А когда герцог Маре указал ему на блестящее состояние бесчисленных складов в Вильно, он воскликнул:
— Вы возвращаете мне жизнь! Я поручаю вам отвезти Мюрату и Бертье приказ остановиться на неделю в этом городе, собрать там армию и придать ей силы продолжать отступление в менее плачевном виде.
Остальное путешествие Наполеона совершалось беспрепятственно. Он обогнул Вильно пригородами, проехал Вильховышки, где сменил свою карету на сани, остановился 10 декабря в Варшаве, чтобы потребовать у поляков отряд в 10 тысяч улан, дать им некоторые льготы и обещать им свое скорое возвращение во главе 300 тысяч человек. Оттуда, быстро проехав через Силезию, он снова увидел Дрезден и его короля, потом Ганау, Майенс и, наконец, Париж, куда он явился внезапно 19 декабря, через два дня после опубликования своего двадцать девятого бюллетеня[260].

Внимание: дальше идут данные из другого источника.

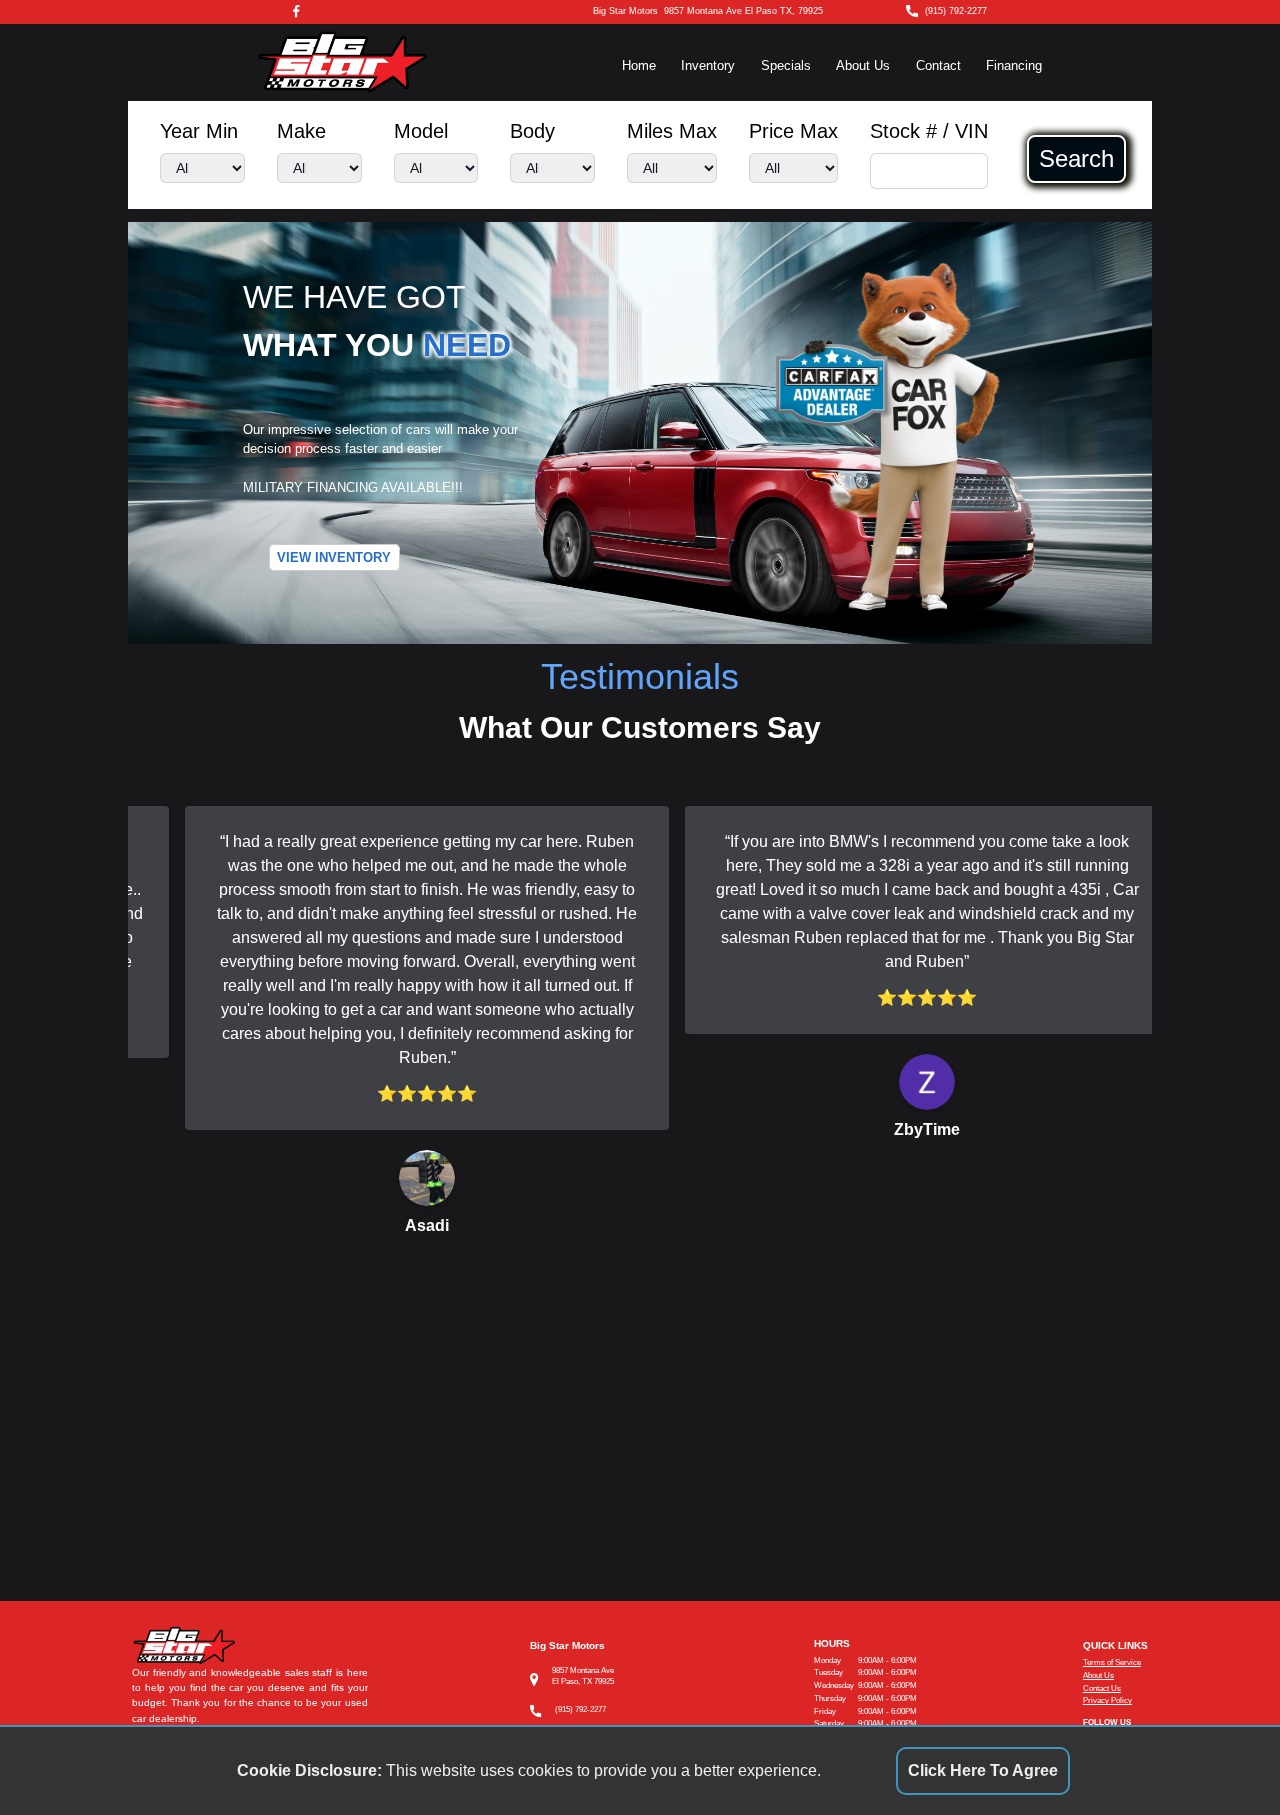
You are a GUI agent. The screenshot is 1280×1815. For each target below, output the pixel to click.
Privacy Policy (1107, 1700)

От Малоярославца до Сморгони этот властитель Европы был уже только генерал умирающей и дезорганизованной армии. От Сморгони до Рейна это был неизвестный беглец, несшийся через неприятельскую землю. За Рейном он снова превратился в повелителя и завоевателя Европы: последний порыв благодетельного ветра еще надувал этот парус.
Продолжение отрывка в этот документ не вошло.